Conclusão lógica: que se foda. Vou pintar minha unha de Rose Bombom, ouvir Goldfinger e ler Morte nas Nuvens, que o nome disso é falta do que fazer.

domingo, 5 de setembro de 2010

15:34

Tá eu ia fazer um post depressivo sobre a razão da existência, mas deixa pra outro dia galero. Acabei de comer frango assado com creme de alho e, se isso não é uma boa razão pra existir sem ficar questionando as coisas, não sei o que é.
Ontem saí com a Taah da minha sala. Ela é muito diva manera etc, e apesar de alguns fails a gente se divertiu.
Tipo, o pub abria às onze mas a gente chegou às nove, fail número 1.
Mas foi manero por outro lado, porque os caras chamaram a gente pra entrar, ficamos no sofazinho ouvindo a banda ensaiar (tinha um pano preto separando a entrada do palco).
Lá é muito pequeno, eu achava que era gigaaaaante, mas até que comporta bastante gente.
E a decoração é muito foda, tipo jornais na parede, ai ai é muito manero *O*
Daí eu descobri que meu blush quebrou, despedaçou, e tava sujando tudo minha bolsa. Caiu blush no sofá LPKHASOIADSIOHDSAIOHADSA
Daí a gente foi correndo pro banheiro limpar o blush da minha bolsa :’6
Ainda bem que foi o rosa escuro que quebrou, só gosto do rosa claro. Ah, na verdade nem gosto de blush.
Tá, daí sentamos numa mesa do cantinho enquanto ia chegando gente, e ficamos bem umas duas horas vendo show do U2 no telão. Tava manero e tudo, mas né, a gente foi pra ver o cover do Nirvana ao vivo, não o Srto Bonno Gatinho no telão.
Tava muito frio (eu fui de vestido AIOSDHADSIHOA), a gente tava morrendo de sono, tinha pouca gente interessante (alô cara com a camisa do radiohead e menina de meia-calça listrada de preto e cinza, seus lindos, vocês kinda salvaram a noite. Apesar de eu odiar radiohead), um monte de tias velhas vestidas que nem perua, achando que Pub Rock Beer é Gaivota (um lugar péssimo que gente velha vai pra dançar música sertaneja), gente com cara de pagodeiro, um casal velho bizarro se pegando.
Sabe quando você tá entediada, se diverte, mas continua entediada? Foi tipo isso.
Agradecimentos especiais ao povo que não parava de tirar foto, saí de fundo em várias.
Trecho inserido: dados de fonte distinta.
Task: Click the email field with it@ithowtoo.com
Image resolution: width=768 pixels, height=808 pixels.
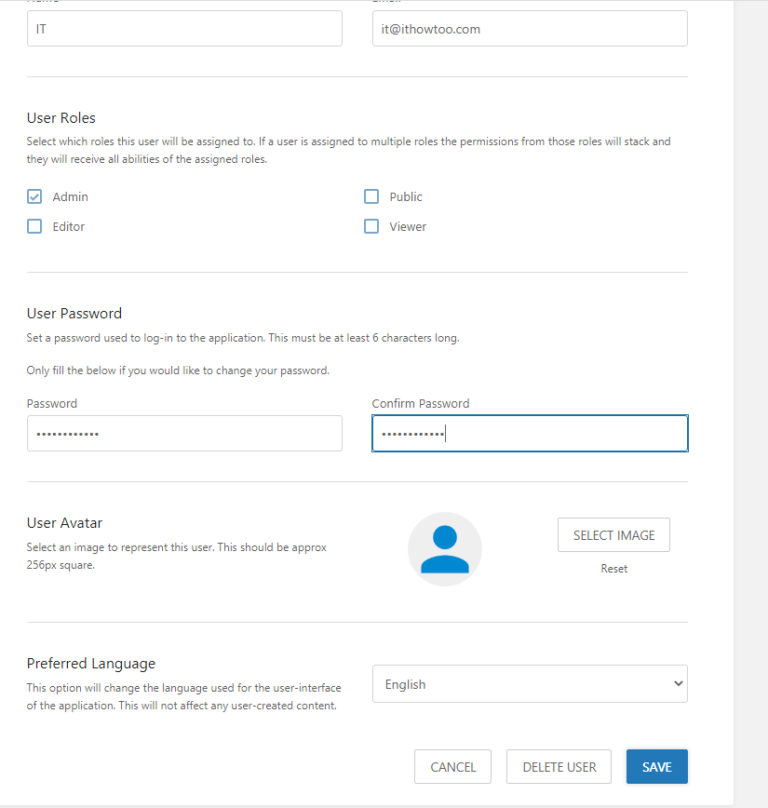Action: [x=529, y=29]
Que maneeeeerZzZzzZzzzzZ
Mas ontem, no fim, foi mais manero do que fail porque a gente não gastou nada com isso, OIHASDASDIHA ~daquelas.
Queria ser gostosa pra pagarem bebidas pra mim sabe.
Então, só estou fazendo esse post pra atualizar o blog, a hilaridade dos últimos acontecimentos não me permitiu postar nada nesses últimos dias, so sorry. Esses dias têm sido maneros de verdade e eu simplesmente não queria estragar porque Stephen Christian diz tudo: words are very unecessary, they can only do harm. Chega de expor minha não-vida galero. Farei textos reflexivos, sobre coisas/acontecimentos aleatórios, mas o que eu sei, o que eu sinto, e muitas das coisas que eu faço, não vou sair falando pra todo mundo, beijos.
E se isso é perder a essência do blog, procurem algo no estilo Gossip Girl. Não estou aqui pra isso.